> [WHAT IS EXPECTED]: Only one stretch of the listing below is wanted. Begin at the line that has "692x454 pixels.", stop after the line that has "Viewport: 800px width, 400px height.", and repeat every line in between exactly.

> [MATERIAL TO PROCESS]:
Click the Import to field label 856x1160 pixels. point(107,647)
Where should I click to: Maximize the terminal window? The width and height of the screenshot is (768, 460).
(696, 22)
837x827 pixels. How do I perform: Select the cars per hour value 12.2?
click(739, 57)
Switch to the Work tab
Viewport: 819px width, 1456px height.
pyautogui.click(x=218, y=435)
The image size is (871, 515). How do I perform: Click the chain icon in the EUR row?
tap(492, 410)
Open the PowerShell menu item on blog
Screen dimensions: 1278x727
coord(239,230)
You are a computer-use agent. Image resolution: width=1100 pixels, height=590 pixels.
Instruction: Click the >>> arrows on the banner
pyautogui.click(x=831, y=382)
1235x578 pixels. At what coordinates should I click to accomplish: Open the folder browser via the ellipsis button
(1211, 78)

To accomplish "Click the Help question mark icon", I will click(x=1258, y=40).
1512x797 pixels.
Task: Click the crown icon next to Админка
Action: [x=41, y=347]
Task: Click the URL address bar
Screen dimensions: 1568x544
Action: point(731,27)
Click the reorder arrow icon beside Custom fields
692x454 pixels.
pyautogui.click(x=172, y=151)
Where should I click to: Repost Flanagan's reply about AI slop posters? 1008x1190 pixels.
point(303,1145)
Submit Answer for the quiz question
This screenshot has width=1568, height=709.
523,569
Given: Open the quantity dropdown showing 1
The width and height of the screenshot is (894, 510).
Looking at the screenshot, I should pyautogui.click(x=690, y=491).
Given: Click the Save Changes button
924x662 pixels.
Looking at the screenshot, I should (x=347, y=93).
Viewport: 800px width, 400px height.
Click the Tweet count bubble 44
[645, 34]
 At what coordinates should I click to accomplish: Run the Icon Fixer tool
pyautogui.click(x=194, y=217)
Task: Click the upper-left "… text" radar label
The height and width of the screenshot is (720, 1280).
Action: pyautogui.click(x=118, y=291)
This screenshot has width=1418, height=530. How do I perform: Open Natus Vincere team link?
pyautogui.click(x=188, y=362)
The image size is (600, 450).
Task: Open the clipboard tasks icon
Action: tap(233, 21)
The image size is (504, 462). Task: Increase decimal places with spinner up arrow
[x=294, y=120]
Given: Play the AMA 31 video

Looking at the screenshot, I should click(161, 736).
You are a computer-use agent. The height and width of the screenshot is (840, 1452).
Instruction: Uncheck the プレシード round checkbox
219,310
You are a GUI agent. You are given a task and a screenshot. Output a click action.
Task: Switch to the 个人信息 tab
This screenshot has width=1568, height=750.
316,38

> [RESPONSE BELOW]:
692x454 pixels.
pyautogui.click(x=172, y=151)
Where should I click to: Repost Flanagan's reply about AI slop posters? 1008x1190 pixels.
point(303,1145)
Submit Answer for the quiz question
This screenshot has width=1568, height=709.
523,569
Given: Open the quantity dropdown showing 1
The width and height of the screenshot is (894, 510).
Looking at the screenshot, I should pyautogui.click(x=690, y=491).
Given: Click the Save Changes button
924x662 pixels.
Looking at the screenshot, I should (x=347, y=93).
Viewport: 800px width, 400px height.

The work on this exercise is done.